In order to reduce US casualties, the Pentagon intends to pull American troops back into heavily defended bases located on the outskirts of Iraq’s major cities and intends to rely on local Iraqi forces to do the day-to-day fighting. By May 1, the US intends to reduce the number of forward bases it has in Baghdad from 26 to just 8. Many of the American troops will be based as far as 35 kilometres from the city.

The US claims to have 9,000 Iraqi police already employed in Baghdad, 4,000 civil defence troops and over 5,700 security guards. During his visit to the city earlier this month, Deputy Defense Secretary Paul Wolfowitz declared: “It’s clearly better for us if they are on the front lines, and it’s better for them and it’s better for their country.”

The Iraqi forces, however, are unlikely to be particularly effective against the insurgents. Firstly, their morale and motivation is questionable—under conditions of mass unemployment, the majority enlisted for a pay packet not out of any support for the US. Secondly, they are woefully ill-equipped. The Chicago Tribune documented this month that a 160-strong company of civil defence troops already on operations in Baghdad did not have vehicles, radios, bullet-proof vests or even furniture in their barracks.
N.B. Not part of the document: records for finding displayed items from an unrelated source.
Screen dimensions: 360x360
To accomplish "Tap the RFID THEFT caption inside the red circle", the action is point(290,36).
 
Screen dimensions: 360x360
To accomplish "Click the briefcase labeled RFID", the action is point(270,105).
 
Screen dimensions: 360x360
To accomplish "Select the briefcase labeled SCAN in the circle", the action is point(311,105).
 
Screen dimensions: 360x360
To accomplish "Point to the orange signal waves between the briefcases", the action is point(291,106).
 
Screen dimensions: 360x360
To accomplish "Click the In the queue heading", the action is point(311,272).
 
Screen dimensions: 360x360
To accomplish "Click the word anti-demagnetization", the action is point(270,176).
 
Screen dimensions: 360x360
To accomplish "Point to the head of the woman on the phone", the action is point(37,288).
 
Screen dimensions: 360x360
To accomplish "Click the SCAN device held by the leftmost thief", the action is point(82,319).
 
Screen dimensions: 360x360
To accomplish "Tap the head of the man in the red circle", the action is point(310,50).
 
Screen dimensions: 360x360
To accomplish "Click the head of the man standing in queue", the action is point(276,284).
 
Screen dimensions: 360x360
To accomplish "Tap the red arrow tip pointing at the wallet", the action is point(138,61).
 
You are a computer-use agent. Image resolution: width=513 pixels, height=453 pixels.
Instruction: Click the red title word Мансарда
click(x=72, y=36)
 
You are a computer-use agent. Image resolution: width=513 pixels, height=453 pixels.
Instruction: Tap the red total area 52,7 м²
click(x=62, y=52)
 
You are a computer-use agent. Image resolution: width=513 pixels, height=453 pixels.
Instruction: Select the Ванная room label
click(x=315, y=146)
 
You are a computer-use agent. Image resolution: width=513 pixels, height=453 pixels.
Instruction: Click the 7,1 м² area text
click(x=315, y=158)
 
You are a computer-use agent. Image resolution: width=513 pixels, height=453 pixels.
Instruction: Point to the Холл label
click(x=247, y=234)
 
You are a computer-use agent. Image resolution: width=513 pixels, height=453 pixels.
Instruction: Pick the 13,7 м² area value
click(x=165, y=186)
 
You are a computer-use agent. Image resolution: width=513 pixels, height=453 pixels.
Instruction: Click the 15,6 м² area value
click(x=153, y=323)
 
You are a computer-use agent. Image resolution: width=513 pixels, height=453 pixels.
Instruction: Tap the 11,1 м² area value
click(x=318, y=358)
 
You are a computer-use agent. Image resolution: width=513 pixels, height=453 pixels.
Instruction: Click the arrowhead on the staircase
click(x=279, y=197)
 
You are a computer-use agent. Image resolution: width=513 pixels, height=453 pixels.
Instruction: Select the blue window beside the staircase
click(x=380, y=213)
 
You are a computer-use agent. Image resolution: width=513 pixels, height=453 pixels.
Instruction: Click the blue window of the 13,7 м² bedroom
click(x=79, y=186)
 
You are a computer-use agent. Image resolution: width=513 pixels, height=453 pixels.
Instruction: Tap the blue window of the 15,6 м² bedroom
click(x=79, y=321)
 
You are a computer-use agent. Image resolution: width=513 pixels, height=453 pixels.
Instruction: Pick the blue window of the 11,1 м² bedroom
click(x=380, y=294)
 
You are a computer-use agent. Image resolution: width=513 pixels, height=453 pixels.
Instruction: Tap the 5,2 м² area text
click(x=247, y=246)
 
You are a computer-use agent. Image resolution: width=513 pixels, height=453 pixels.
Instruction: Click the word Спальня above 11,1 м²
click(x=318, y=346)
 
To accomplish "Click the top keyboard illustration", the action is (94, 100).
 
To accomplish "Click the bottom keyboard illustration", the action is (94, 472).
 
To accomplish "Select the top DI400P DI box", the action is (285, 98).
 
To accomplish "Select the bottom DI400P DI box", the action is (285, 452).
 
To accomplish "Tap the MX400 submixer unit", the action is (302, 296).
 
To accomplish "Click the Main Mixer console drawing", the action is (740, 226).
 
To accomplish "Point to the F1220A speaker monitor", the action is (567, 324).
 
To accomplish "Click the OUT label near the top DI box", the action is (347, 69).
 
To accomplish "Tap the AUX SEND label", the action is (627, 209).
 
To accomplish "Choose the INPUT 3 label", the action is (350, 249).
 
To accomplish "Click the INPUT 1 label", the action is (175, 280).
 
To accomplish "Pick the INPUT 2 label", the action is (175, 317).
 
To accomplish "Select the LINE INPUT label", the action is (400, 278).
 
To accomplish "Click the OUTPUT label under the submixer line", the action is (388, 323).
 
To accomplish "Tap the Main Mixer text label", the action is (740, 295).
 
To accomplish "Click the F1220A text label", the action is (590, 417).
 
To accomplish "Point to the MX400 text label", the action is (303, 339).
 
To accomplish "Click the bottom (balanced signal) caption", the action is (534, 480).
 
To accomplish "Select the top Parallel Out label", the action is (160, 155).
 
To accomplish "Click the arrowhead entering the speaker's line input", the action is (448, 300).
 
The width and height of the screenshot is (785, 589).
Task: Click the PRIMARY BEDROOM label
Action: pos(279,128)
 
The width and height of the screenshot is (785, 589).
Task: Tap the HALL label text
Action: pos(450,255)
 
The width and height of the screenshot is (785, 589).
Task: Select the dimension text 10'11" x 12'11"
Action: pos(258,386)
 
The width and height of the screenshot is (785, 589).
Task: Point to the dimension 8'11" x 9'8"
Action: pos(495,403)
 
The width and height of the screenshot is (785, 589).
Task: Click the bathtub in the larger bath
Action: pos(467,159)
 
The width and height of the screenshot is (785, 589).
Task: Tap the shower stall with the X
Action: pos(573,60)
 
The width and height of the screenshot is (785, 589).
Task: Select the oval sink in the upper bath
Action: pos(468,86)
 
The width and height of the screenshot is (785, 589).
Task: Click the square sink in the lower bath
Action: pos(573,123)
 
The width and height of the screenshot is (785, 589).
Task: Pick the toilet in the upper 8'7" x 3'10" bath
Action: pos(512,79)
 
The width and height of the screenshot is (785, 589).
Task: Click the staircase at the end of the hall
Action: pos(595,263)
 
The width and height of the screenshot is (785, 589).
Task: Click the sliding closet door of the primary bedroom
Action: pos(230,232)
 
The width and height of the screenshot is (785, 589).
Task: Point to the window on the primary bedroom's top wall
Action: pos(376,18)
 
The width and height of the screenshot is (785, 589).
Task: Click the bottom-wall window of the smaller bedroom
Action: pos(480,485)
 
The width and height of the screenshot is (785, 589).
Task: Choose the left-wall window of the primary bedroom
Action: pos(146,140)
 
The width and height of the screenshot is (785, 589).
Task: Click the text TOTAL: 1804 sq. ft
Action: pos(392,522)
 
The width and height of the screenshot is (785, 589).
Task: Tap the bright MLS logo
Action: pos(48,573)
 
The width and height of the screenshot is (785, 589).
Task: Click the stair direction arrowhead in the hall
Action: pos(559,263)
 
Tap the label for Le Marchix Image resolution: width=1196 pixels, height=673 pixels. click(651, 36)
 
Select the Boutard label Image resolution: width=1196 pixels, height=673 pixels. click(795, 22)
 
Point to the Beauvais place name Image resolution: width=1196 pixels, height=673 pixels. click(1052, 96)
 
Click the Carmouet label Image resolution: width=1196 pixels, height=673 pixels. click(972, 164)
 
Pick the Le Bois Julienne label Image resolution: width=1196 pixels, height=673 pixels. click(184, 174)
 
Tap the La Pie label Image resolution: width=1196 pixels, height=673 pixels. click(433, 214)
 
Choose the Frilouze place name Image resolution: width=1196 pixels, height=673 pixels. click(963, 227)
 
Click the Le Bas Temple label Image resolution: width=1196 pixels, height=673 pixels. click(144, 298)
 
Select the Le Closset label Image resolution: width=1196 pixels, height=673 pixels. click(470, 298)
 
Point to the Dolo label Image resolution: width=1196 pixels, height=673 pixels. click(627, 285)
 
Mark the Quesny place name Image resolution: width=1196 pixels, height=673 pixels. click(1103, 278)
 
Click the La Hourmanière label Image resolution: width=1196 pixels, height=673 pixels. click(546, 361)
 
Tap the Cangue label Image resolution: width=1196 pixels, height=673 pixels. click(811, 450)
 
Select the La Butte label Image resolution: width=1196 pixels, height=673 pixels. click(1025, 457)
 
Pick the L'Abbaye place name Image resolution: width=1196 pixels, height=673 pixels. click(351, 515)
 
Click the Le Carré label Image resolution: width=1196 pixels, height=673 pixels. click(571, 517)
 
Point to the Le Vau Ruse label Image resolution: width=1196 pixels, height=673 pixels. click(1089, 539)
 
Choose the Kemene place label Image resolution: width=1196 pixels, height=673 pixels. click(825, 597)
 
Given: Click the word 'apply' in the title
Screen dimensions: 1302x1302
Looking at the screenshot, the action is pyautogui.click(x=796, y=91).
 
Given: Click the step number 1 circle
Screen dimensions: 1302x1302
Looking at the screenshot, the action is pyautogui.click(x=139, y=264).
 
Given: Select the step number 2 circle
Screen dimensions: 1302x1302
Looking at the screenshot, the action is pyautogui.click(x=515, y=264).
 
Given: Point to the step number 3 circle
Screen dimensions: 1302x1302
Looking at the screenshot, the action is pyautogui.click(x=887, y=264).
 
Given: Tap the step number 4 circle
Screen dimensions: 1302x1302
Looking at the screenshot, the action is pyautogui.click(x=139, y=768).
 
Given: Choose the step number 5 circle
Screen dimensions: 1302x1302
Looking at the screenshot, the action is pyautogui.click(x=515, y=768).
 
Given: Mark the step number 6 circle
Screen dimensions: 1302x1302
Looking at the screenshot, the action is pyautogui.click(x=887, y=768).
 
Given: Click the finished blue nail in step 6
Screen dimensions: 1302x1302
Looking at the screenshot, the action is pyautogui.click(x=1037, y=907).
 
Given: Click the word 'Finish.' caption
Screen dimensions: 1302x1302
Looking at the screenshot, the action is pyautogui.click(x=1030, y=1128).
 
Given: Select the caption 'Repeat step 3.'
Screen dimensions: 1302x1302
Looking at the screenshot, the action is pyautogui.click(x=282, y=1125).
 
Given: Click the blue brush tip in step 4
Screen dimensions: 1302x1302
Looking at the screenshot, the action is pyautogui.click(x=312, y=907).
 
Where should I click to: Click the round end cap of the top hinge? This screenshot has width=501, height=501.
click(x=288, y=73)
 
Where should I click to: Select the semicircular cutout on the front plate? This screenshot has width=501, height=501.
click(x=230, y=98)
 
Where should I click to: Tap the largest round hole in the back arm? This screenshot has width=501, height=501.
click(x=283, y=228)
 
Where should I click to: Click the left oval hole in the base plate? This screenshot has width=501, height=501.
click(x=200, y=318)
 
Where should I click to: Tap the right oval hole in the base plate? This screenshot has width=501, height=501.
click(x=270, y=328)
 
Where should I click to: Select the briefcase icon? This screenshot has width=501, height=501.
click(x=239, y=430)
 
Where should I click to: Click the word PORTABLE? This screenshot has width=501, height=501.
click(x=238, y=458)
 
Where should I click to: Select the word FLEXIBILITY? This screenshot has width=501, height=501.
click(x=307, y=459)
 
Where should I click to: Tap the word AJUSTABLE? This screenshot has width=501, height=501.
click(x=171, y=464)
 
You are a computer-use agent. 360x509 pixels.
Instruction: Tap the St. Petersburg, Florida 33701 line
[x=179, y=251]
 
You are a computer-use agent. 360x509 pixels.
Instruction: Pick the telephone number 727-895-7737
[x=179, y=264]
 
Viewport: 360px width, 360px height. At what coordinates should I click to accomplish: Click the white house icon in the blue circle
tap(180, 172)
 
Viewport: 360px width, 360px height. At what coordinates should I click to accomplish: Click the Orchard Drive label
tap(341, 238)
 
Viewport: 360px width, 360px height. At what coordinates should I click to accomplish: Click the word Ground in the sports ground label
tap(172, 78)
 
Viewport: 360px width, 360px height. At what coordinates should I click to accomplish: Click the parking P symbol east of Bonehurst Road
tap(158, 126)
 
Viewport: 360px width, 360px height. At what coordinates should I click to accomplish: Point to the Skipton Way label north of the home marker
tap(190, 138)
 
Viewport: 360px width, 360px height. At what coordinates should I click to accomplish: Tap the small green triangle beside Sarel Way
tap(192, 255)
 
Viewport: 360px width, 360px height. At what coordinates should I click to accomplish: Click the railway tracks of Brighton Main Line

The most likely impact of the US pullback from Baghdad is that the insurgent groups will be able to improve their ability to supply and recruit fighters and to coordinate attacks on US and other occupation targets.

In Fallujah—where troops have already been largely pulled out of the city—a resistance group calling itself “Muhammad’s Army” issued a leaflet last week informing the police and locals that they will be assuming control when the US completely withdraws. The leaflet declares: “America is getting ready to withdraw its forces from our country with its tail between its legs.”

The Washington Post’s Daniel Williams described the state of affairs in Fallujah in a column on Sunday: “US forces are seen less often than before in the muddy streets. The US-sanctioned local government operates behind barricades, and police hunker down in fortress-like compounds. Iraqi resistance groups move in and out of the city with ease, and foreign infiltrators opposed to the US presence have taken up residence, people here say.”

Much of Baghdad could be in same state in a matter of months. Until the day every last American and foreign soldier is withdrawn from Iraq and the illegal occupation of the country is ended, the fighting will go on and the casualties will grow, for both the occupiers and the occupied.